Shazia Sikander Continues to Dazzle

Few artists navigate the space between history and the present as seamlessly as Shazia Sikander. At TEFAF New York 2026, her monumental glass mosaic The Hour Glass (2025), presented by Sean Kelly Gallery, becomes a meditation on rootedness and feminine identity across borders and generations.

A Monumental Mosaic at TEFAF New York 2026

“The Hour Glass” (2025) Glass mosaic with patinated brass frame
84 × 60 3/4 × 2 in | 213.4 × 154.3 × 5.1 cm

Shazia Sikander’s The Hour Glass (2025), presented by Sean Kelly Gallery at TEFAF New York 2026, is a commanding work that more than merits the attention it has been receiving.

Born in Lahore, Pakistan in 1969 and based in New York since the early 1990s, Sikander received her BFA from the National College of Arts in Lahore in 1991 and graduated with a MFA from the Rhode Island School of Design in 1995. Over the course of her career, she has exhibited extensively with works spanning across various media such as painting, printmaking, sculpture, and video installation.

Throughout her practice, Sikander has revisited historical narratives through a contemporary lens, challenging inherited archetypes within art history while interrogating prescribed roles assigned to women and rigid notions of an East-West divide. Her earliest works emerged through a radical reinterpretation of Indo-Persian miniature painting traditions, most notably in the now-iconic The Scroll (1989–90), which brought her widespread recognition in the art world.

Over the years, she has developed a distinctive visual language in which fluid female forms and recurring symbolic motifs move through layered compositions that collapse geography, memory, and time.

The use of glass mosaic in The Hour Glass (2025) introduces a striking new dimension to this visual vocabulary. Unlike the delicacy and intimacy historically associated with miniature painting, mosaic carries a sense of monumentality and permanence. Light becomes an active component of the work, causing the surface to shift depending on the viewer’s movement and vantage point. The fractured materiality of glass also echoes many of the tensions embedded within Sikander’s practice: fragmentation and continuity, migration and rootedness, rupture and renewal.

The Hour Glass (2025) is composed entirely of custom hand-cut glass pieces and the work grapples with themes of time, history, and cyclical movement. Her familiar female forms with their limbs rendered as intricately entangled networks continue a longstanding metaphor of rootedness that has recurred throughout her practice. These floating figures suggest that women’s identities and cultural inheritances cannot easily be erased, displaced, or silenced; they carry memory, lineage, and continuity within themselves.

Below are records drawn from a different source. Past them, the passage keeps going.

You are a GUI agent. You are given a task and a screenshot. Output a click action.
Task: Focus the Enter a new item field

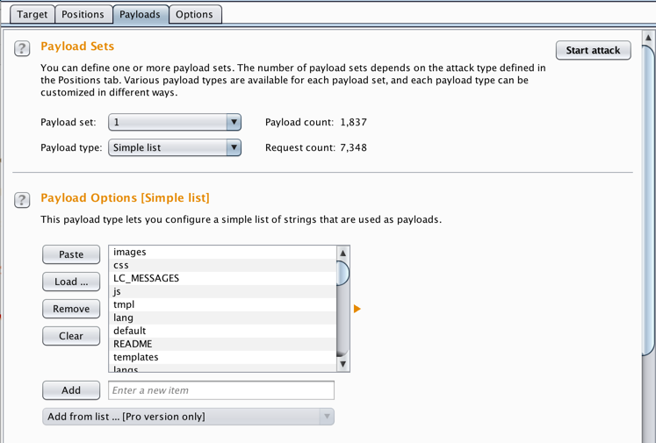point(221,390)
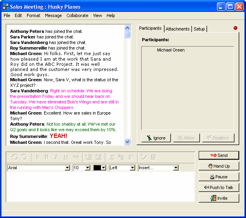Click the red status indicator light

[235, 28]
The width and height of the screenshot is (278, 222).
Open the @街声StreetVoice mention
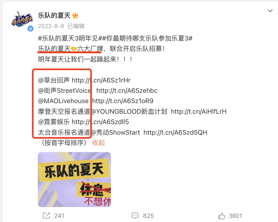pos(64,91)
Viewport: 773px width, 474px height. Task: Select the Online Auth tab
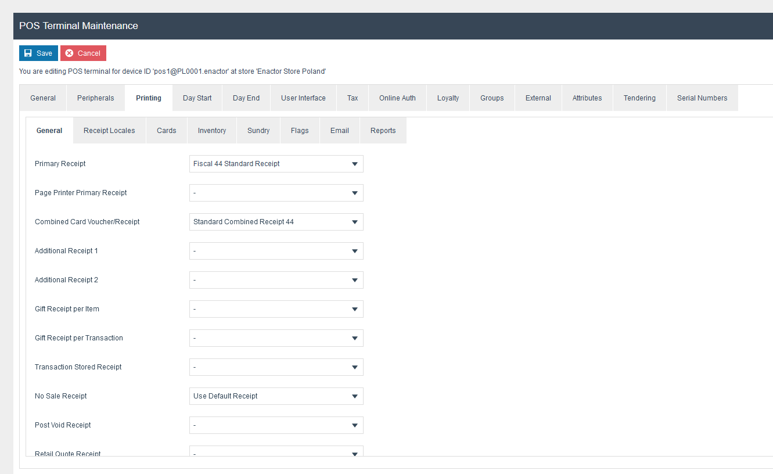point(397,98)
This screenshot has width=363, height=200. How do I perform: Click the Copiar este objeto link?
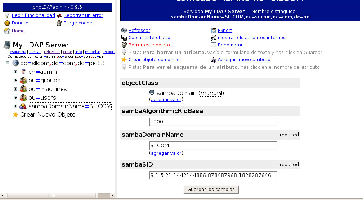149,38
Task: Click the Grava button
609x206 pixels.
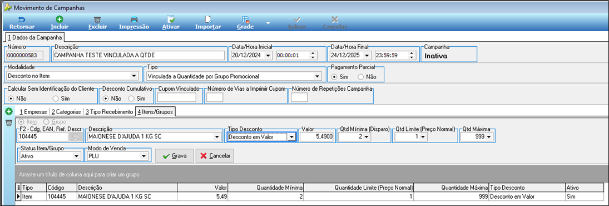Action: (175, 156)
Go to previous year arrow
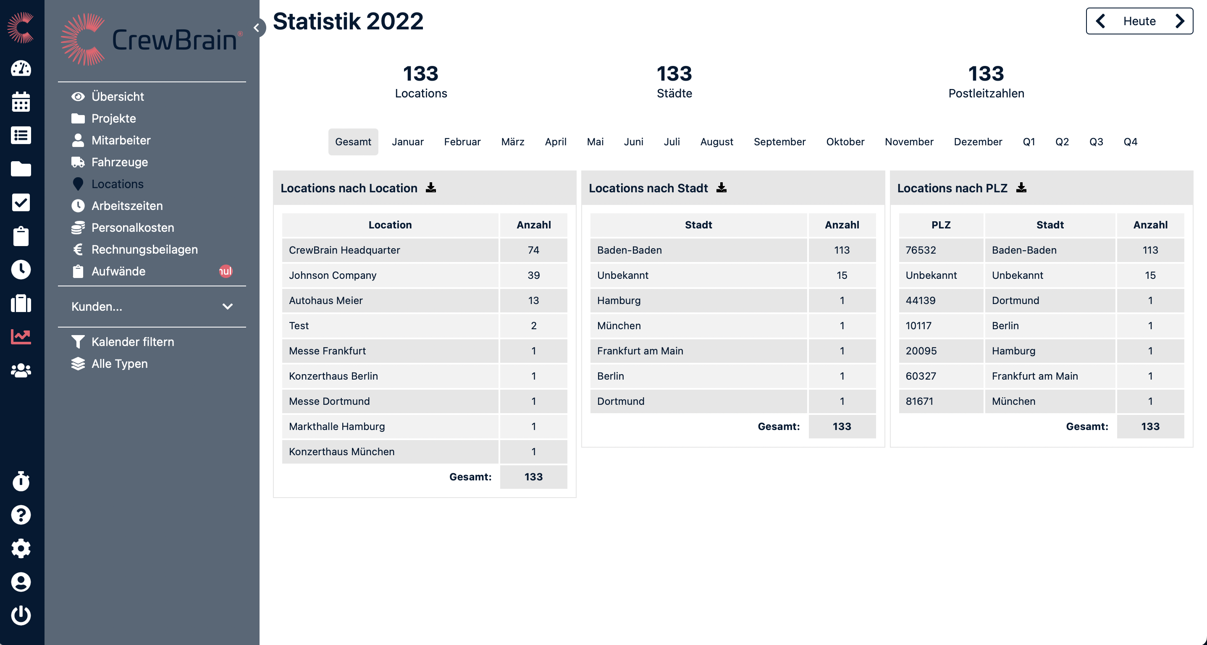 [1101, 21]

The lotus, another recurring motif in Sikander’s visual language, evokes humility, spiritual awakening, and a sense of shared humanity across cultures. Meanwhile, the work’s cyclical forms gesture toward infinity and resist restrictive binaries, reinforcing the artist’s ongoing exploration of identity, migration, and transformation.

"The Hour Glass" 2025

Detailed view of “The Hour Glass” (2025)

Despite its complexity, The Hour Glass (2025) possesses a remarkable sense of rhythm and fluidity, drawing the viewer into a suspended space where historical references and contemporary realities coexist simultaneously. Rather than offering fixed interpretations, Sikander leaves space for ambiguity, allowing the work to unfold gradually through repeated viewing.

At TEFAF New York 2026, The Hour Glass (2025) stands not only as a continuation of Sikander’s evolving visual language, but as one of the fair’s most compelling meditations on memory, femininity, and cultural continuity.